Nonostante l’alto costo c’è stato un certo successo in questo lavoro di riscoperta, successo dovuto alle caratteristiche organolettiche e nutrizionali di queste tre specie, in particolare il maggiore contenuto proteico rispetto ad altri frumenti.
La sua ricchezza consiste infatti nella scarsità di grassi e nell’abbondanza delle sostanza amidacee.
La lunga tradizione di Abbateggio
La coltivazione del farro è stata quindi rivalutata negli ultimi anni, in particolar modo da aziende agricole interessate alla produzione biologica, essendo esso una pianta rustica che non necessita di chimica per la sua coltivazione, e anche per le sue ottime proprietà nutrizionali.
Grazie alla favorevole conformazione morfologica del territorio di Abbateggio si produce con grande maestria il farro il cui sapore esalta e custodisce i ricordi dell’ antica tradizione abruzzese, che si riscopre in particolare presso l’Azienda Agricola Sapori di Bea.
E’ proprio grazie all’Azienda guidata da Barbara, che si occupa di ogni fase di lavorazione del farro dall’ trasformazione alla vendita, che viene promossa la riscoperta di questo alimento.
Beatrice si definisce una vera e propria “custode” di una tradizione e con la sua passione non ha creato semplicemente un’azienda, ma una fattoria didattica, grazie alla quale educa, grandi e piccoli, alla riscoperta dei grani antichi.
L’intera attività diventa particolarmente suggestiva se si pensa al fatto che si svolge interamente tra i paesaggi incontaminati del Parco Nazionale della Maiella, dove i boschi continuano a crescere incontaminati e sorge il piccolo borgo di Abbateggio.

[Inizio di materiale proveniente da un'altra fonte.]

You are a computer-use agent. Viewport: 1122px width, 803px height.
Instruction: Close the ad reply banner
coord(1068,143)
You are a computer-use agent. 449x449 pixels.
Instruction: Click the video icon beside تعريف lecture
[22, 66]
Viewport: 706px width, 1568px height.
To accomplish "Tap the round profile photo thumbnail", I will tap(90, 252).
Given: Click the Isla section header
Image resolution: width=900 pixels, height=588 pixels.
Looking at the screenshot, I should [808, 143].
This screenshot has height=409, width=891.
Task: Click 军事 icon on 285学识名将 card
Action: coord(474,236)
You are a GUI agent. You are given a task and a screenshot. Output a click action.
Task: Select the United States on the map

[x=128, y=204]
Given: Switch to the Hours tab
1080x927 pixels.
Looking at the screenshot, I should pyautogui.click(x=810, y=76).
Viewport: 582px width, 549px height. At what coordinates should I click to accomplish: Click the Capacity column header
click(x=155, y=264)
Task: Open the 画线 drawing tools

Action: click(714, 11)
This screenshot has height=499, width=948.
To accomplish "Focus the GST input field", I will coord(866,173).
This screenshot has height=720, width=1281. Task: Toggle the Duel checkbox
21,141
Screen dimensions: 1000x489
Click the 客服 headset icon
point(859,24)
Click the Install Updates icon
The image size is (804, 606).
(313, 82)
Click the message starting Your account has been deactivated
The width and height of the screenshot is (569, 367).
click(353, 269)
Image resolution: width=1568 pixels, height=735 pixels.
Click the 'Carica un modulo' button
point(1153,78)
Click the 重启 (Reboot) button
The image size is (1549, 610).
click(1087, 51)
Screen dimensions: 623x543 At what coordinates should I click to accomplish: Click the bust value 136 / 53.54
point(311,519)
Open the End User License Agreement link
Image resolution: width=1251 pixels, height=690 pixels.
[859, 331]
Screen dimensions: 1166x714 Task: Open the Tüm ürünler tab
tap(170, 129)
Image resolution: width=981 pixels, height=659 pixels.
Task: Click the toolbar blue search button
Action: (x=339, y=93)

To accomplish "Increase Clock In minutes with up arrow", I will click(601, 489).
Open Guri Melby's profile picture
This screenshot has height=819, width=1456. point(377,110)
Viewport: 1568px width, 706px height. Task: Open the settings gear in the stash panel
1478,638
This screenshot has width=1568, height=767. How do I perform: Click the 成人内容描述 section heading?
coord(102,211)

La riscoperta di varietà vegetali antiche permette a “Sapori di Bea” di fare a meno di fitofarmaci e di altri prodotti della chimica. Il vantaggio lo si può percepire tutto nella qualità di questi alimenti e nel loro sapore.
Sostenere e portare avanti la traduzione del farro lo si può fare anche grazie al supporto dato ad aziende come quella di Beatrice. Salvaguardare una comunità del cibo che si basa sulla sovranità alimentare e sulla sostenibilità vuol dire riscoprire un sapore lento, il piacere del cibo buono, della stagionalità e della convivialità.